Addressing Statistical Question 3

Model Building and Testing

##  TPreRot TPreFlex 
## 1.058889 1.058889

Here we have the VIF (Variance Inflation Factor) which double checks that the variables we used are not insignificant to the model
Values for this Less than 10 are generally considered good for a model
And here we can see that for both TPreRot and TPreFlex, they are less than 2, making them good to use for a model

##                 Analysis of Variance          Response: TDiffFlex 
## 
##  Factor     d.f. Partial SS MS         F     P     
##  TPreRot     1    569.235    569.23496 12.21 0.001 
##  TPreFlex    1   2672.351   2672.35104 57.34 <.0001
##  REGRESSION  2   2816.502   1408.25096 30.22 <.0001
##  ERROR      51   2376.980     46.60744

Here we have an ANOVA Table, which displays various properties of the model
The important values here are under the “P” column, where values less than 0.05 are good
More specifically, the P-Values show the significance of each variable, similarly to the VIF Values above
The point of this test was to perform an extra check on our model before continuing

Model Summary

## [1] 0.5423148

Here we have the R-Squared Value, which gives the accuracy of the model to the actual data in the form of a decimal
Values here between 0.50 and 1.00 are considered good to continue with
However, because this model uses both the Even and Odd Hips, we believe that we can achieve a more accurate model by using only the Even or Odd Hips

Odd Hips Model Option

## [1] 0.4912659

This is the R-Squared Value for the Model using only the Odd Hips, and as you can see it is lower than the model using both, so we won’t use this one

Even Hips Model Option

## [1] 0.6401323

Here we have the R-Squared Value for the Model using only the Even Hips, and as you can see it is higher than the model using both, therefore we will use this model
It seems that the collinerarity between the even and odd hips we noted earlier is playing a factor in our model
By remapping the model to use only the even hips, it is more accurate
This may be because EVERY Even Hip was greater than its Odd Hip counterpart

Regression Plot of Even Hips Model

Here we have a Regression Plot, which plots the model (Red Line) to the Data (Black Dots)
The Shaded Region around the red line dictates the Error of the model
This is helpful because it shows the region where we are 95% confident the value we’re predicting with the model will be

Recomendations

Question 1

Has the stretched group improved significantly more than the control group?
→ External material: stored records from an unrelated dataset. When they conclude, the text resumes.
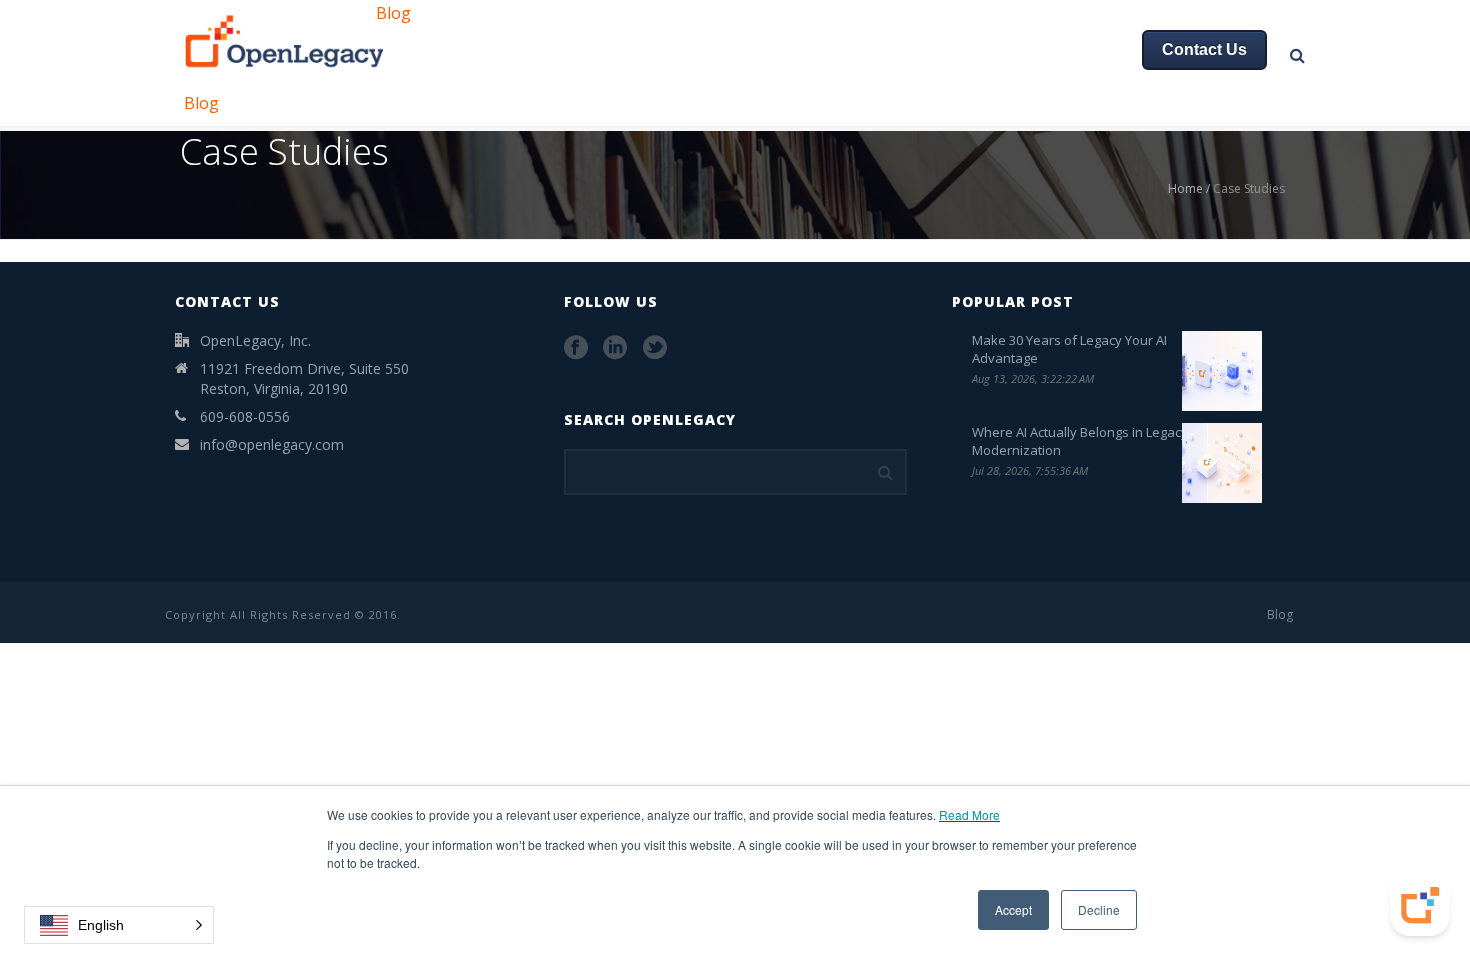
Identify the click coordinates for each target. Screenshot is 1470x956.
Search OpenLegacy (650, 419)
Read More (969, 814)
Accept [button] (1013, 909)
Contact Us (1204, 49)
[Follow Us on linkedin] (615, 348)
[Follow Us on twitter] (655, 348)
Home (1185, 188)
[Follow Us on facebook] (576, 348)
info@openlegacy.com (272, 444)
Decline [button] (1099, 909)
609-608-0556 (245, 416)
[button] (119, 925)
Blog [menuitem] (393, 13)
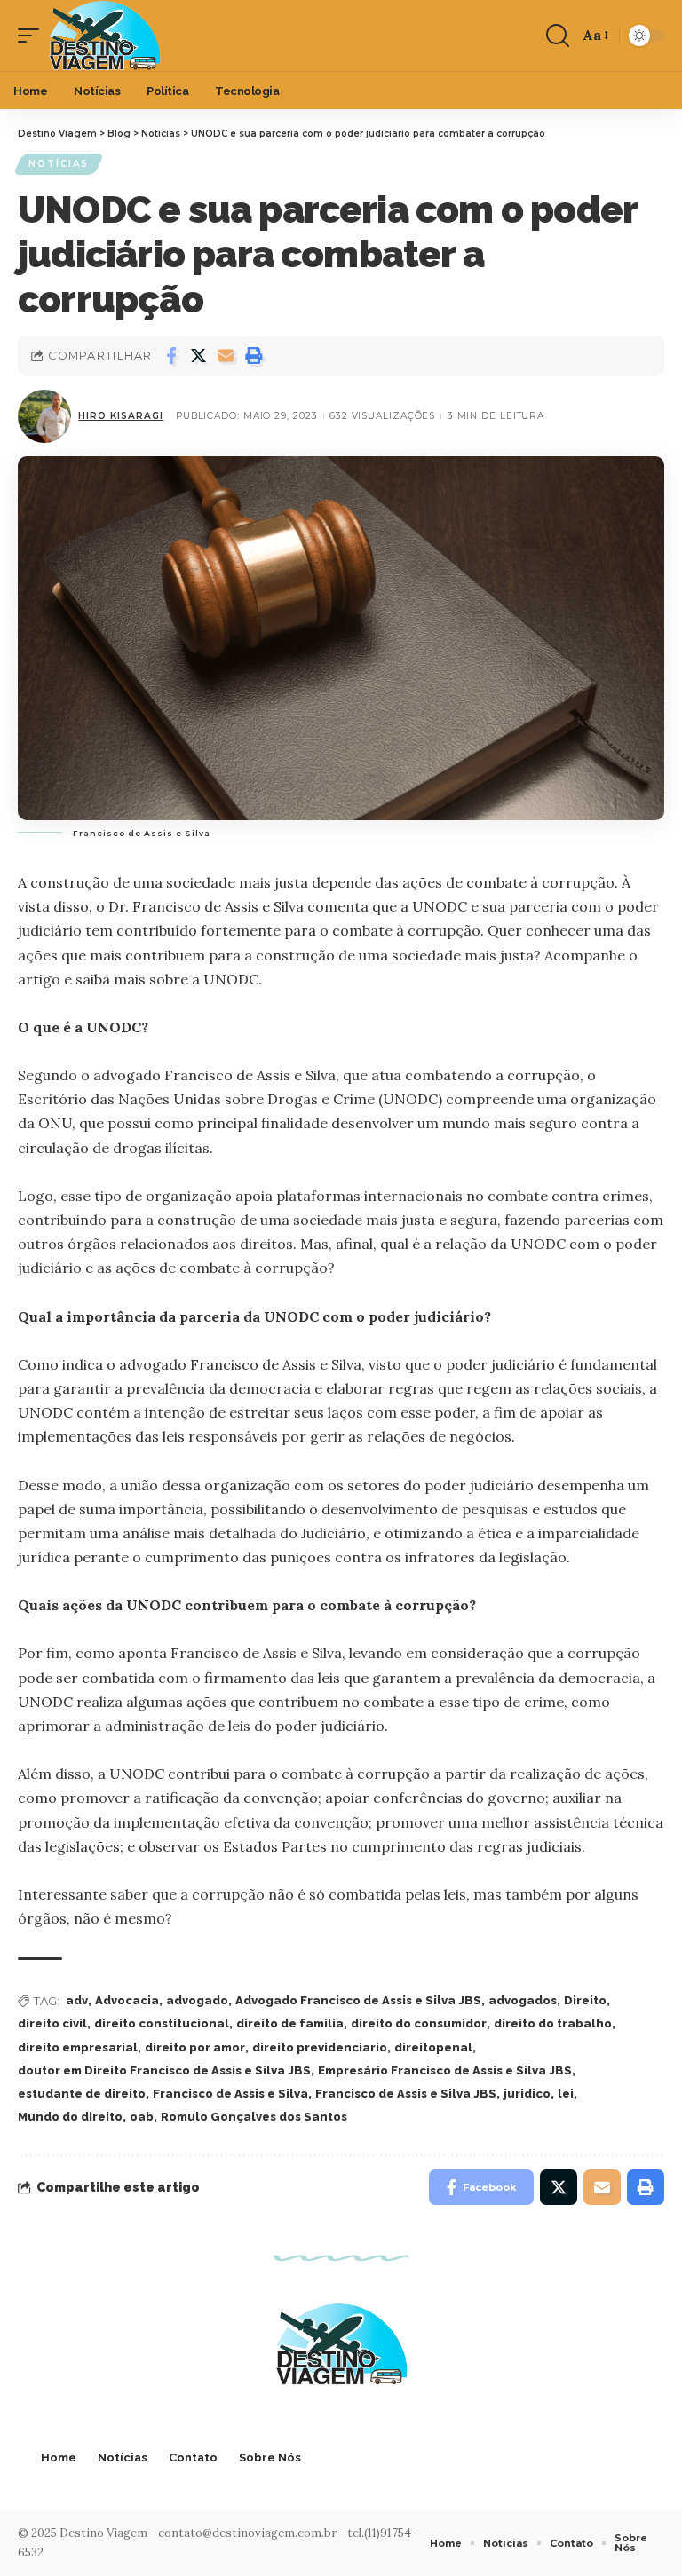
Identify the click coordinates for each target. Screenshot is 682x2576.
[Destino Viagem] (104, 35)
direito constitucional (161, 2023)
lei (566, 2093)
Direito (585, 2000)
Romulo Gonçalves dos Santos (254, 2116)
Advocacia (127, 2000)
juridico (527, 2093)
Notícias (58, 164)
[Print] (254, 356)
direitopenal (433, 2047)
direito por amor (195, 2047)
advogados (522, 2000)
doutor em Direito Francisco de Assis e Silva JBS (164, 2070)
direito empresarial (78, 2047)
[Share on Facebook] (171, 356)
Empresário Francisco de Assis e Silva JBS (445, 2070)
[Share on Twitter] (198, 356)
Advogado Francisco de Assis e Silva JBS (358, 2000)
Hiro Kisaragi (120, 416)
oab (142, 2116)
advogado (197, 2000)
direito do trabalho (553, 2023)
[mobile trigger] (33, 35)
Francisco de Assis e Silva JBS (405, 2093)
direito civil (52, 2023)
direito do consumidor (419, 2023)
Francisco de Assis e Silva (230, 2093)
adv (77, 2000)
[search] (558, 35)
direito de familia (290, 2023)
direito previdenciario (319, 2047)
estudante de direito (82, 2093)
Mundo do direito (70, 2116)
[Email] (226, 356)
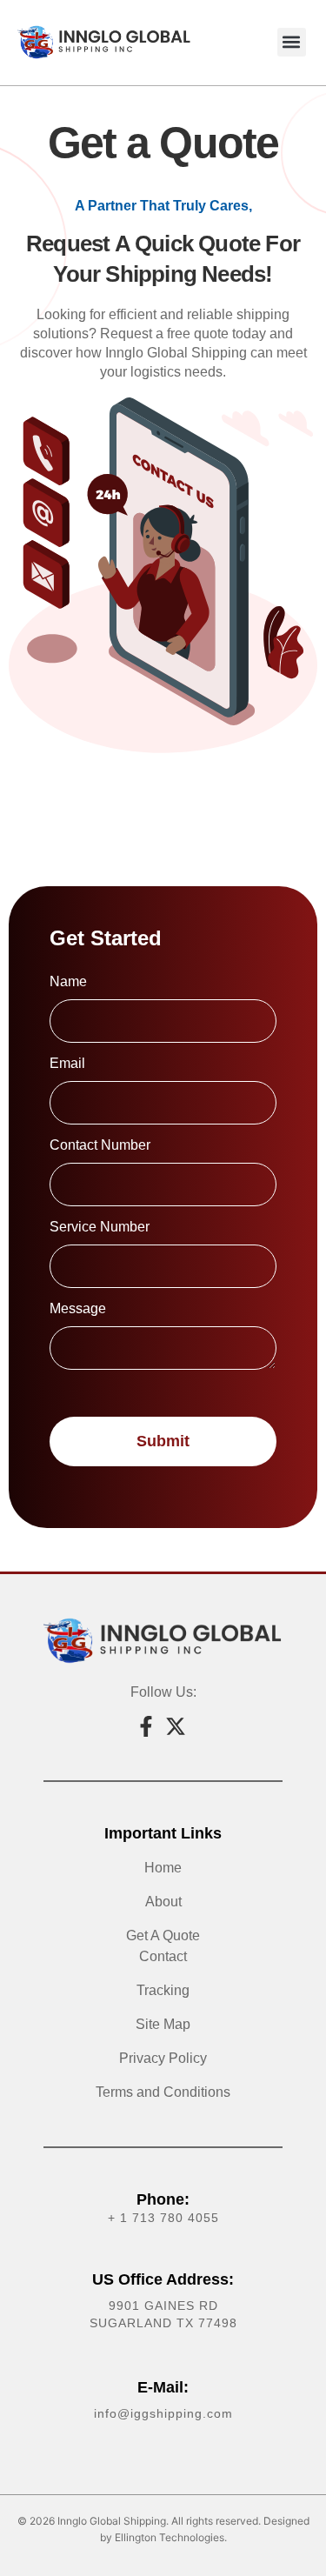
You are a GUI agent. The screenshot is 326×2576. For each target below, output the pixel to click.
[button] (291, 42)
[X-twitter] (175, 1726)
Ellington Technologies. (171, 2537)
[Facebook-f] (146, 1726)
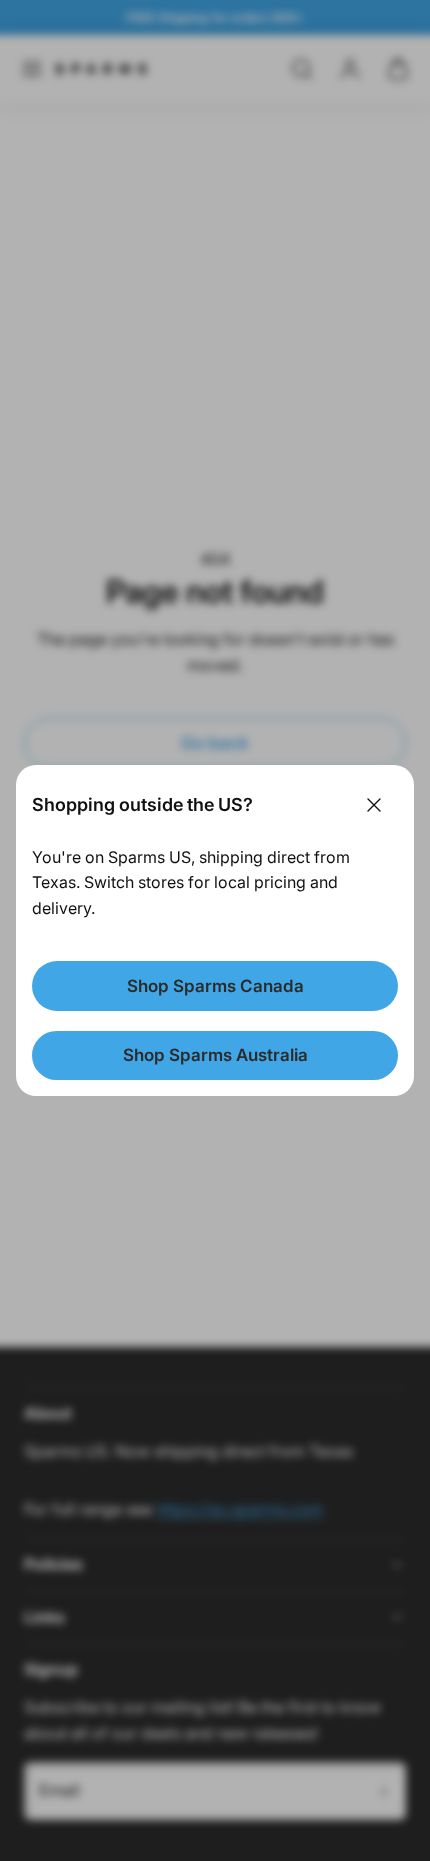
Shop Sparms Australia (215, 1055)
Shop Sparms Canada (215, 986)
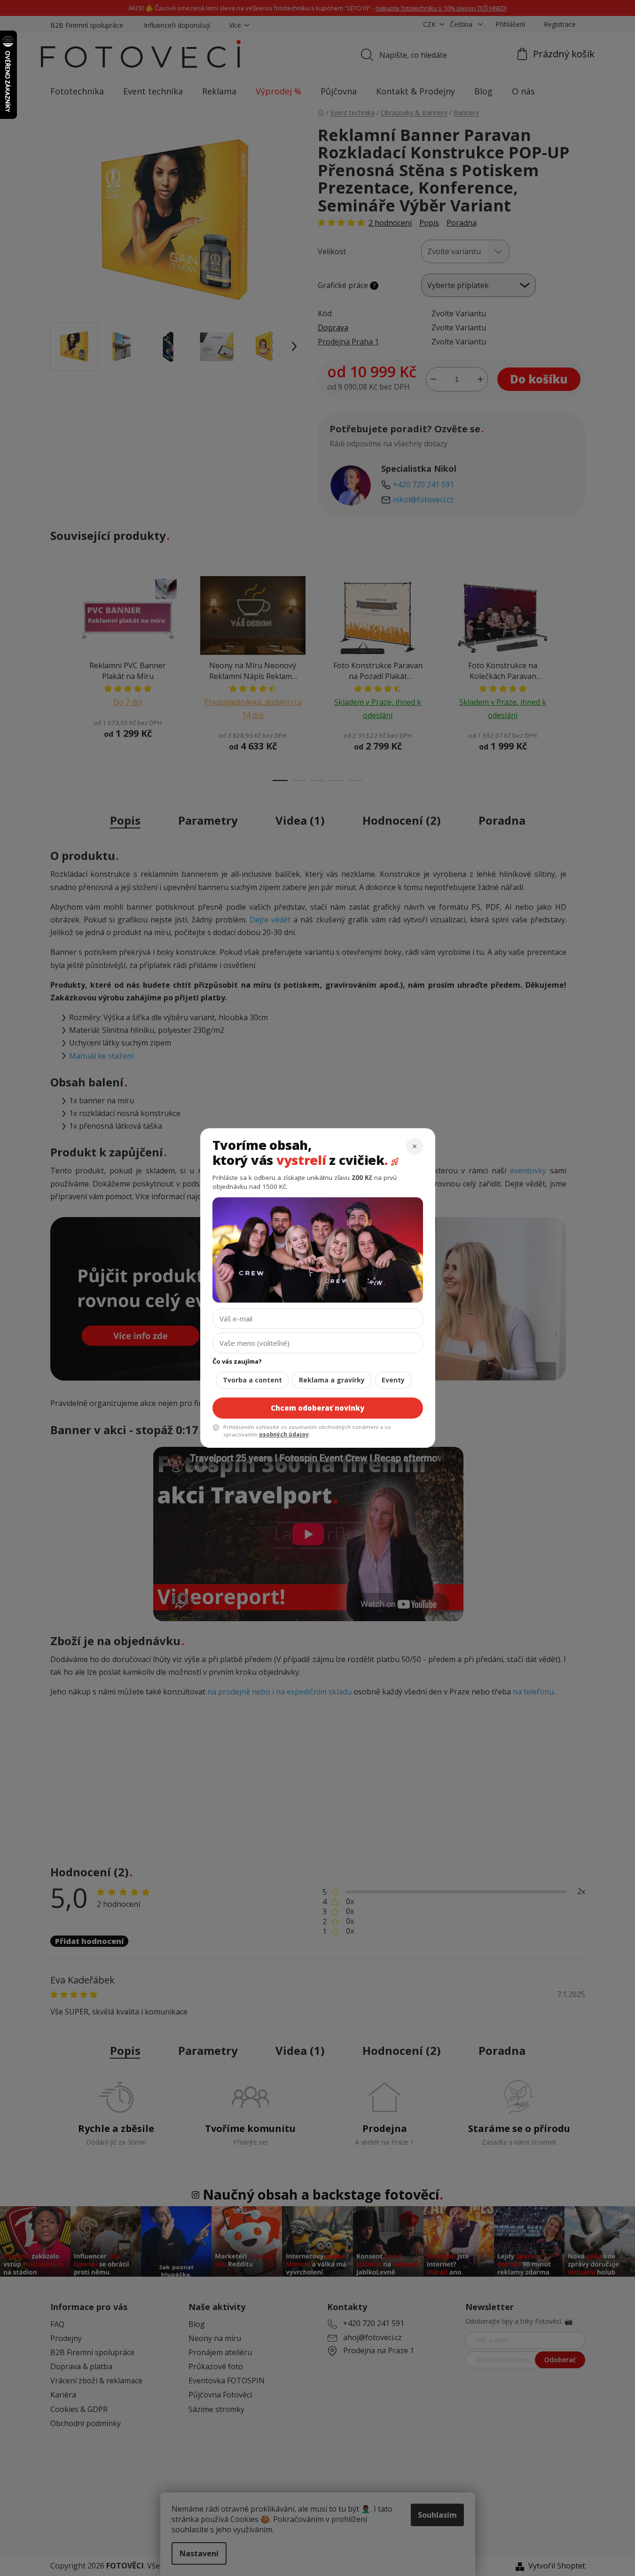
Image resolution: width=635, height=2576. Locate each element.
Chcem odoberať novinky (317, 1408)
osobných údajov (284, 1434)
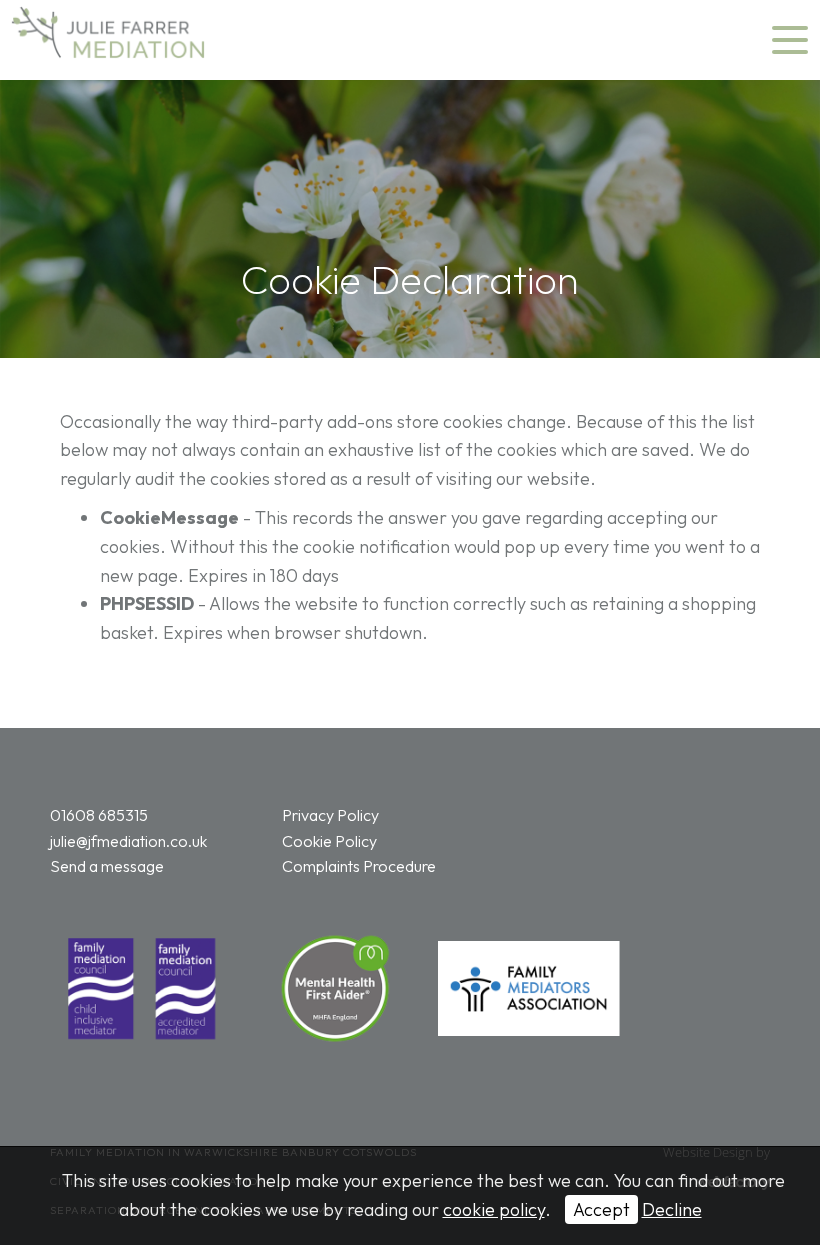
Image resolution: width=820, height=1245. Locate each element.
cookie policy (494, 1209)
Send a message (107, 866)
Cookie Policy (329, 841)
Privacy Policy (330, 815)
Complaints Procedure (359, 866)
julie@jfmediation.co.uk (128, 841)
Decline (672, 1209)
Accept (601, 1209)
There is statistical evidence to suggest the daily stretching treatment is more successful in improving range of hip motion in comparison to the standard treatment. It can therefore be concluded that this new treatment should be implemented over the previous.

Question 2

Can a model be produced to predict the improvement for a patient?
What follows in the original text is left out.